The excellence was not obvious on courtroom paperwork, both: Pineda and Loulendo, each shoppers of the Bronx Defenders, every had an identical departure orders signed by New York immigration judges. Pineda’s cash was despatched (although it expired), whereas Loulendo’s cash was by no means despatched.
Firm sending funds linked to former State Division official
Cost info paperwork from Pineda and Perez present that their “exit bonus” wire transfers have been despatched by Soterex Monetary Companies, LLC.
Enterprise data for Soterex, which is headquartered in Arlington, checklist William Walters as a member or supervisor of the corporate. Walters is a former State Division official.

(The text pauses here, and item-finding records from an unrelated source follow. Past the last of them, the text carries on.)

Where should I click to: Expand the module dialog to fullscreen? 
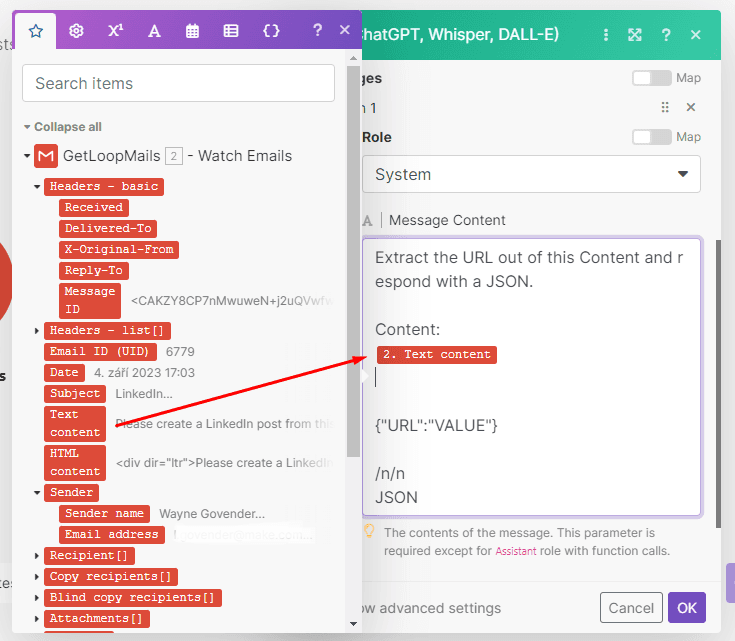635,35
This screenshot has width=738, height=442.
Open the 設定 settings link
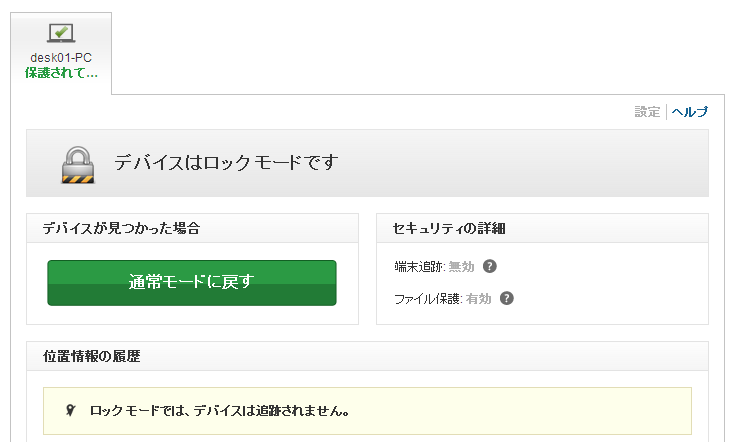(647, 112)
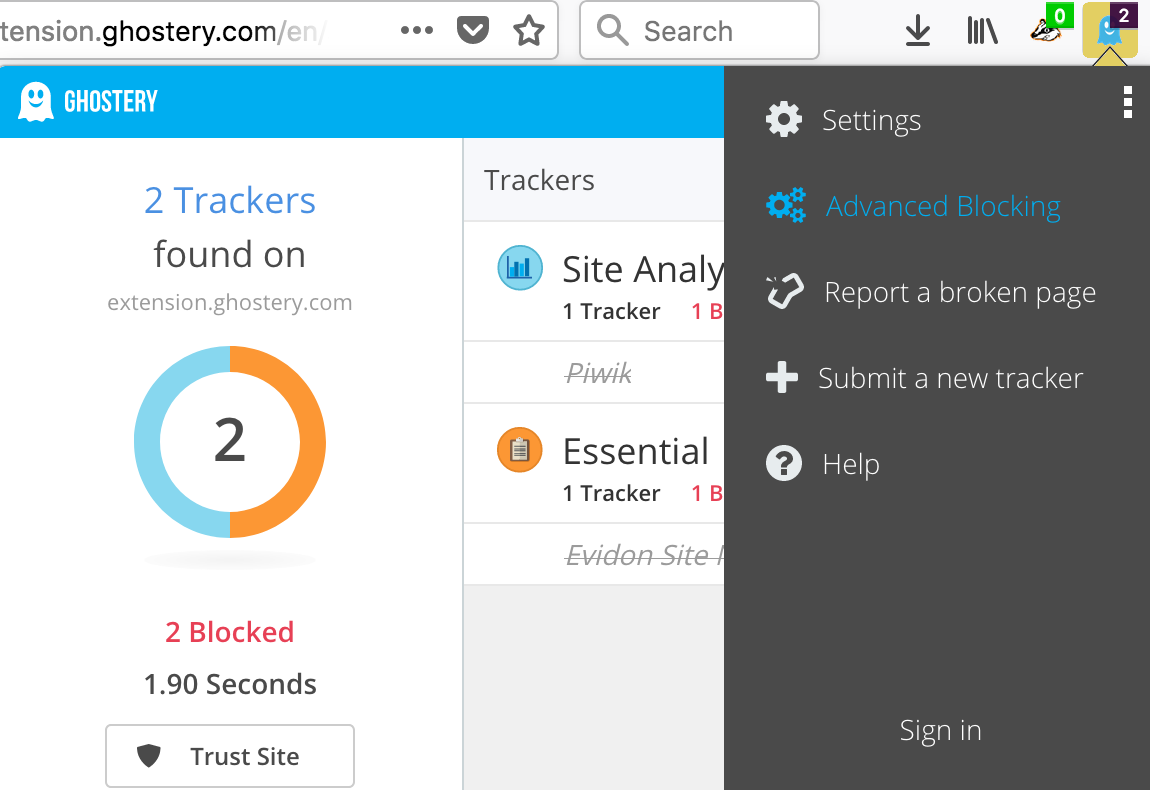Viewport: 1150px width, 790px height.
Task: Open Ghostery extension toolbar icon
Action: [x=1109, y=31]
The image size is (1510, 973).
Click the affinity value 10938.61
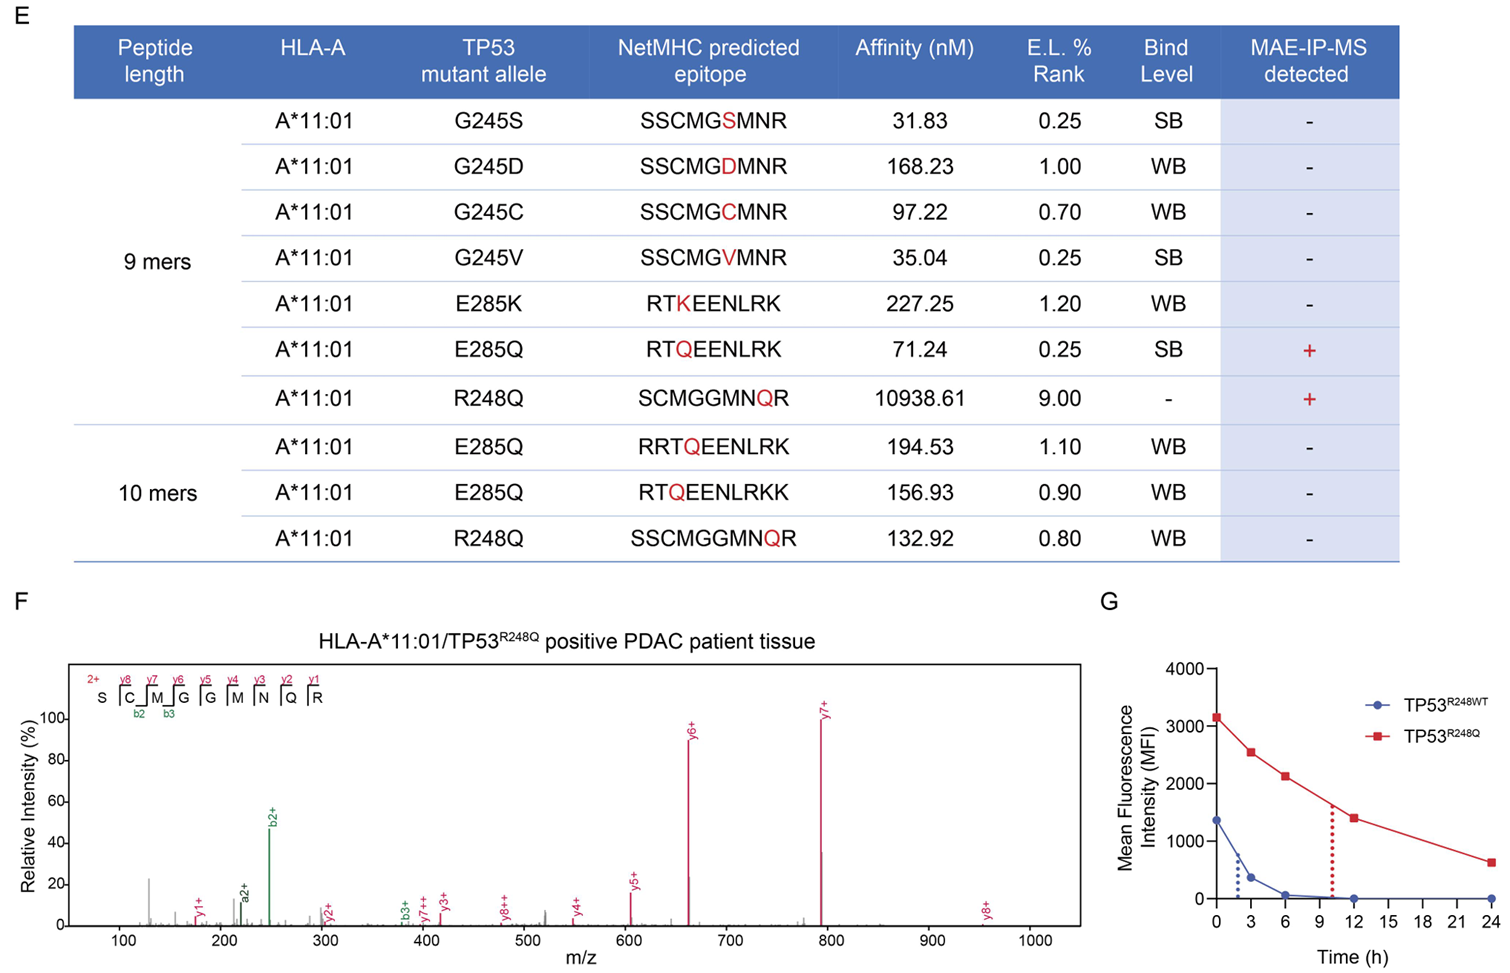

In 2023, Walters additionally based Salus Worldwide Options, which shares an deal with with Soterex and earlier this 12 months acquired an enormous federal contract to “help the voluntary self-deportation of unlawful aliens.” The $915 million deal is now being contested in courtroom: one other firm that managed previous deportation flights alleges that the US authorities violated regulatory requirements by shortly awarding the contract, with out open competitors, to Salus, a comparatively new firm with no earlier federal contracts. The DHS division overseeing the contract was run by CEO Walters’ former colleague. Salus is just not a named defendant within the lawsuit.
Soterex, in the meantime, was fashioned on Could 13, a mere 4 days after Trump issued the presidential proclamation directing the Secretaries of State and Homeland Safety to create Mission Homecoming, and 4 days earlier than DHS issued a request for proposals.
Though the cost info signifies that Soterex is dealing with no less than a few of the Mission Homecoming funds, there aren’t any data of Soterex holding contracts with the federal authorities.
Neither Soterex nor Salus responded to makes an attempt to succeed in the businesses for remark. The one e mail listed on Soterex’s web site bounced again messages as undeliverable. William Walters additionally didn’t reply to makes an attempt to succeed in him for remark.
Pineda was ultimately capable of retrieve his cost by contacting Soterex by way of the corporate’s web site, requesting that the switch be re-sent. He plans to begin a small mechanic enterprise in Honduras, he mentioned, “to start my new life right here in my nation.”

This investigative piece was produced in partnership with The Guardian.